I had to have someone explain the joke to me. A Republican former classmate of mine had posted a link on his Facebook page to a humorous blog purported to be written by President Obama's teleprompter, in which the anthroposcribic (yes, I just made that word up) device talks about his fun adventures with the Big Guy. Very cute.
But of course, it's assumes the reader already thinks it's funny how often Obama uses a teleprompter. I've heard plenty of Republicans knock the president for his alleged over-reliance on the device, but it always seemed to me to be mainly a lame way to bring a really great orator down a few notches. "Oh yeah? Bet he couldn't deliver that speech without a teleprompter! HA!" Good one.
If it was genuinely funny for some reason, though, I just didn't get it. But I wanted to! I know, I'm the "Liberal Examiner" and all that, but I really do prefer to find the funny and ridiculous in all politicians, even those with whom I agree most of the time (and I have not held back from expressing my concerns about the president here either). If there was a good, quality comic meme to be had here, I wanted in on it.
My GOP Facebook friend simply told me that Obama obviously performs worse without the teleprompter than with, and compared that to our previous president who was an unmitigated oratorical disaster no matter what was in front of him. But I wondered; does Obama's reliance reach truly comic levels, comparable to W's?
I worked in media research during a chunk of the presidential primaries last year, and I watched a lot -- a lot -- of then-Senator Obama. Indeed, it was certainly clear that there was one venue in which his main competition, then-Senator Clinton, was leaving him in the public speaking dust: the debates. And at debates, you don't get a teleprompter (though most questions were so laughably predictable as to render the need for them moot). Obama was often halting and awkward in his responses, and to this day he tends to preface far too many non-cued answers to questions with, "Now, what I have said is this . . ." -- as though every sentence was a footnote to a sentence he had uttered at some time in the past, which itself was probably also prefaced the same way.
But have mercy, he wasn't embarrassing himself. I know George W. Bush is a low watermark, but Obama has (I don't think) ever come close to sounding as breathtakingly stupid as Bush.
Looking back at a Politico piece from last week by Carol E. Lee (that I had intentionally avoided precisely because I thought the teleprompter topic was a waste of pixel space), it seems clear from the reporting that Obama uses it a great deal more than previous commanders-in-chief. I suppose that's potential joke fodder, but it has yet to strike me as blatant enough to be universally guffaw-worthy. Indeed, the Politico piece seems more upset about how the teleprompter makes it difficult to get better pictures at events. So if he uses the teleprompter, it's an artificially theatrical construction, which hinders the press's enjoyment of a different artificially theatrical construction. Seems like a fair trade to me.
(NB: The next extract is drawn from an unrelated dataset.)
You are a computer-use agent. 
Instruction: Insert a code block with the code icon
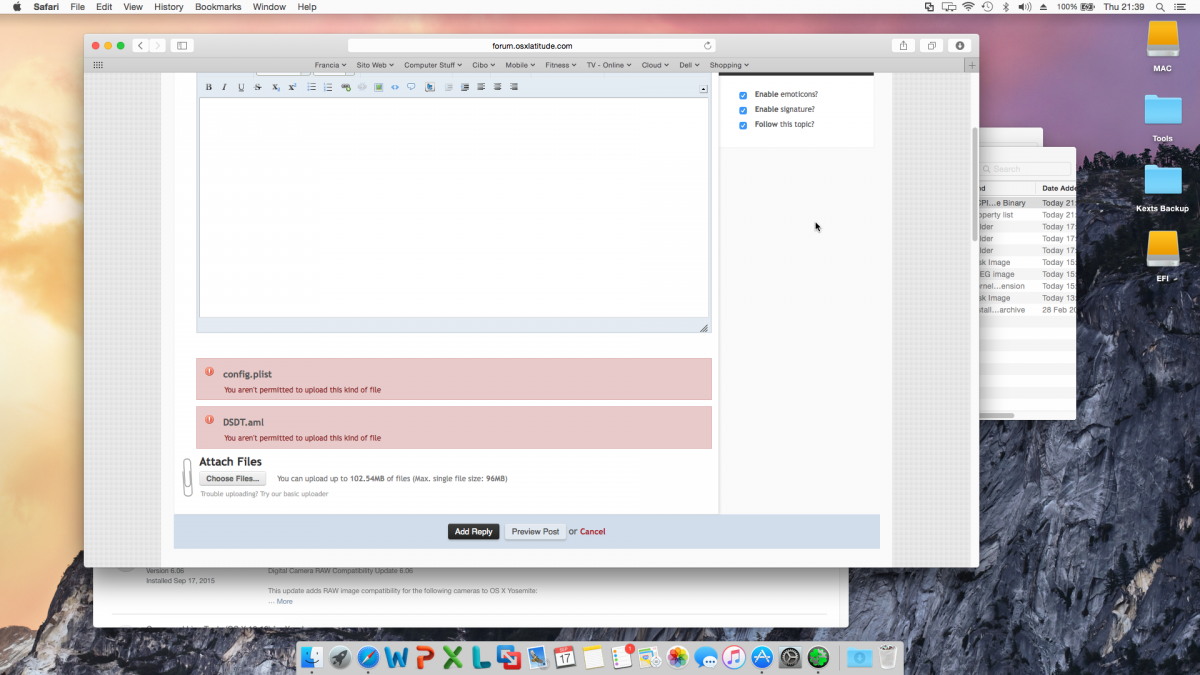[x=395, y=87]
And this whole topic dawned on me mere hours after the president had completed his town hall appearance in California last night. I saw the vast majority of it, and without a prompter, cue card, or notes on a napkin, I think he did a hell of a job tackling some pretty difficult material. He didn't seem to need a "crutch" -- as the Lee called it twice in her article -- that night.
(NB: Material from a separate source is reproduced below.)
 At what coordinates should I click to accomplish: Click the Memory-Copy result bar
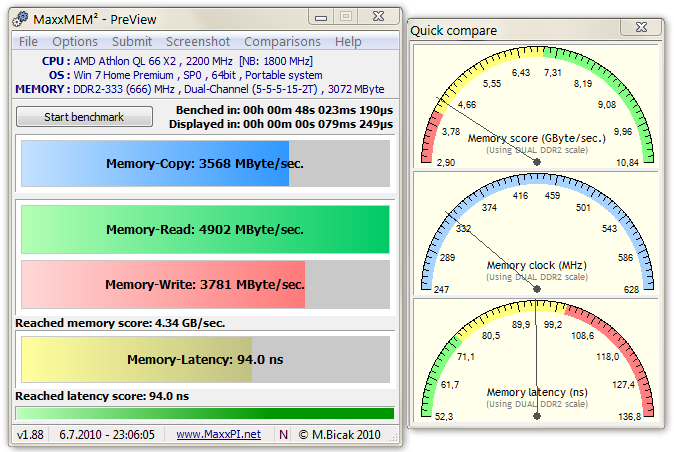[204, 164]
But let there be no doubt: the idea of Obama's teleprompter writing its own blog, a la Fake Steve Jobs, is a really funny idea, whether Obama overuses it or not. And you have the love the newly-minted acronym for it: TOTUS.
Of course, in the end, I'm more concerned about what is coming out of his mouth than how it gets into his brain. If he needs his speeches written in braille, delivered by semaphore 100 yards back, or needs Joe Biden to whisper the lines into his ear, I'd still rather have something like his Philadelphia speech on race than not. If he needs a teleprompter to make things like that happen, prompt away, TOTUS. Hail to the idiot board.